**Word and item position data**
-=-=-
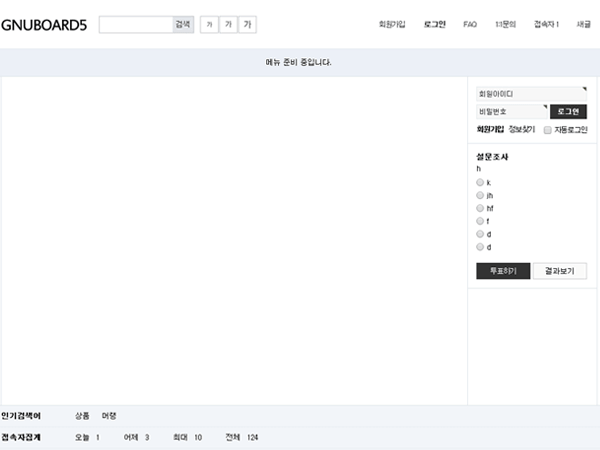Click the smallest font size button
The width and height of the screenshot is (600, 450).
(x=210, y=24)
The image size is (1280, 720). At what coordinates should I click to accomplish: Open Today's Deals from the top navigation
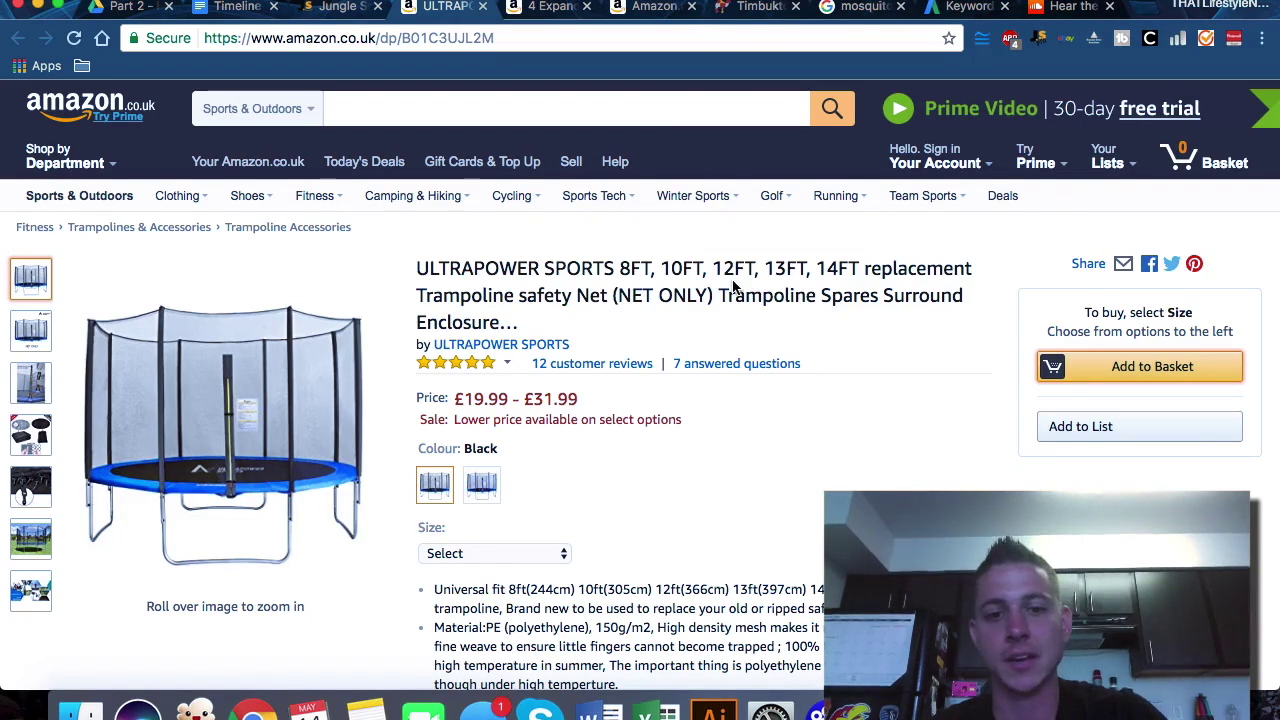(x=364, y=162)
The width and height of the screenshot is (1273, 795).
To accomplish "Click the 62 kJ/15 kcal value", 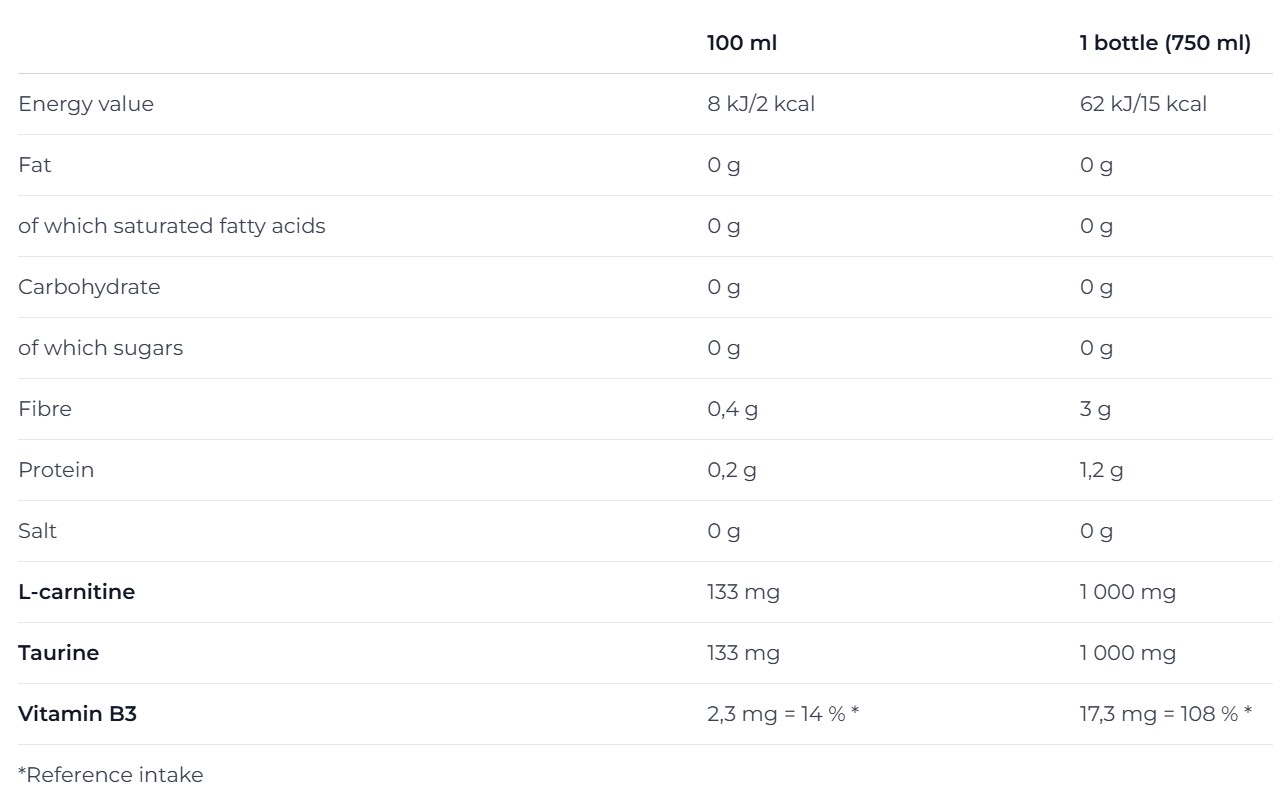I will (1143, 104).
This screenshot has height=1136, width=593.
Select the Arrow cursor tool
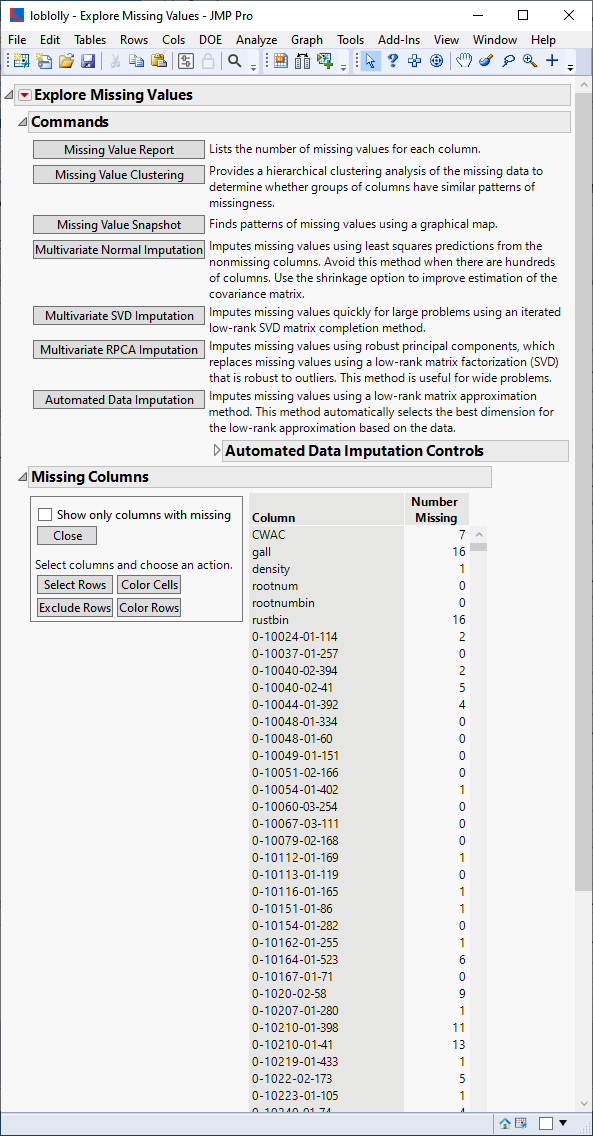tap(370, 61)
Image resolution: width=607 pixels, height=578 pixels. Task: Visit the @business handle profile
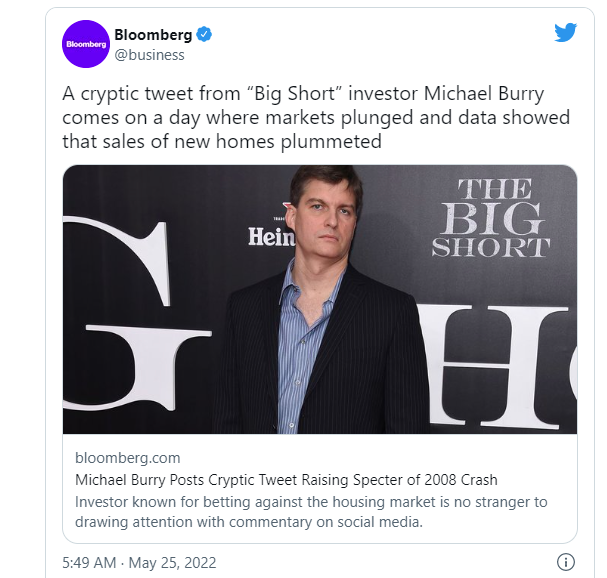click(x=148, y=56)
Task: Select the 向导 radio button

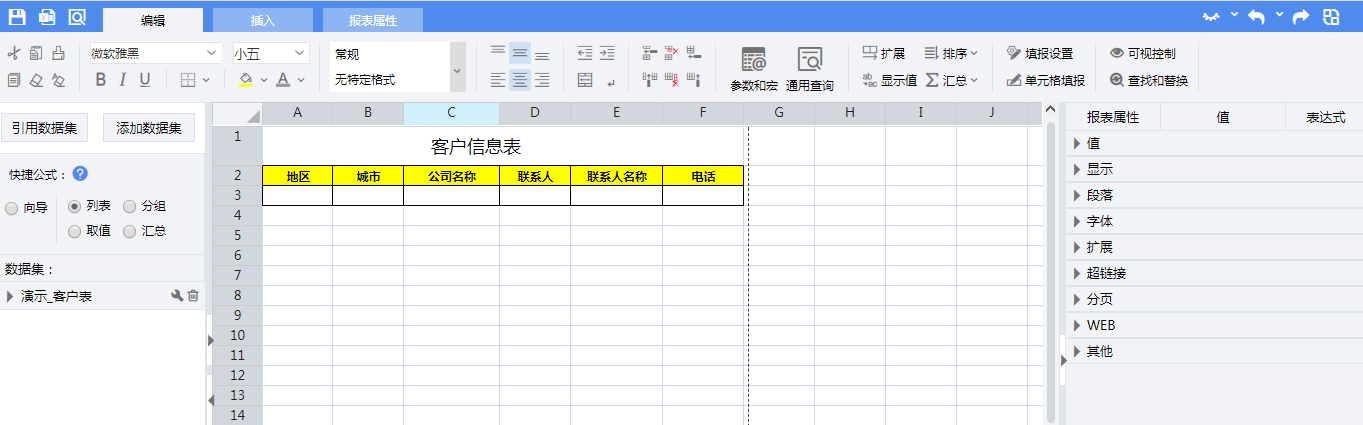Action: pyautogui.click(x=12, y=208)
-=-=-
**The task**
Write out everything in the listing from the line containing "This screenshot has height=1136, width=593." down to the end of the listing as a numbered list, skipping blank lines and leaving out the pictures.

**Result**
1. This screenshot has height=1136, width=593.
2. Select the Arrow cursor tool
3. tap(370, 61)
4. Image resolution: width=607 pixels, height=578 pixels. Task: Visit the @business handle profile
5. click(x=148, y=56)
6. Task: Select the 向导 radio button
7. Action: pyautogui.click(x=12, y=208)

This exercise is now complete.